Blood, 1 January 2002, Vol. 99, No. 1, pp. 1-1
Who should get HU? ... And how?
Sickle cell anemia is a cruel and disheartening disease that
can be ameliorated by treatment with hydroxyurea (HU). HU can also
cause life-threatening marrow depression. It probably can cause
leukemia and skin cancer in patients with myeloproliferative disease,
and it may be embryotoxic, teratogenic, and mutagenic in humans.
Because of those risks, HU should be prescribed for those most likely
to "benefit" from it. "Benefit" is hard to quantitate, and in
this study Ware and colleagues (page 10) used an easily measured
surrogate, the percentage of fetal hemoglobin in hemolysates (% HbF).
They looked for predictors of high HbF in children treated with HU. As
in a French trial of young patients and a study of American
adults, they found maximum HbF during treatment
(Fmax) to be significantly associated with
pretreatment % HbF. Fmax was also related to
maximum tolerated dose of HU and to an estimate of compliance. Problems
with compliance may have been responsible for failure of at least one
other study to show such a dose response relationship.

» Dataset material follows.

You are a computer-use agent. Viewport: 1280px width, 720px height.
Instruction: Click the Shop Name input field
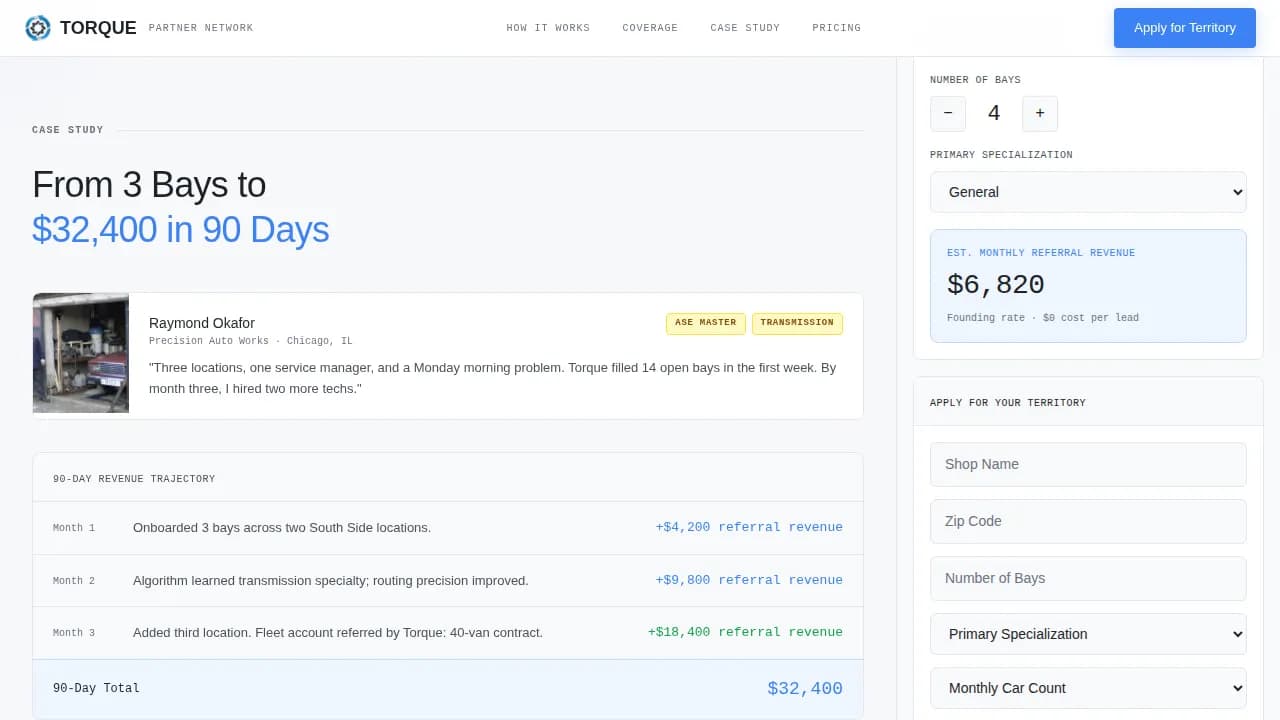(x=1088, y=464)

Patients with really high levels of % HbF usually don't
need HU, for they often have mild disease. Ware and colleagues tell us
to select those with relatively high % HbF from among our
sickest patients, although some patients with low HbF also respond
well. Beyond that selection, they tell us how to treat. We
should push the HU dose to just below toxicity, but we'd best be
cautious in what we tell our patients and their parents. We can hold
out hope of improvement, but we should not promise it. Patients must be
sure they understand our instructions, and we must be clear in the
instructions we give if we expect patients to comply with them.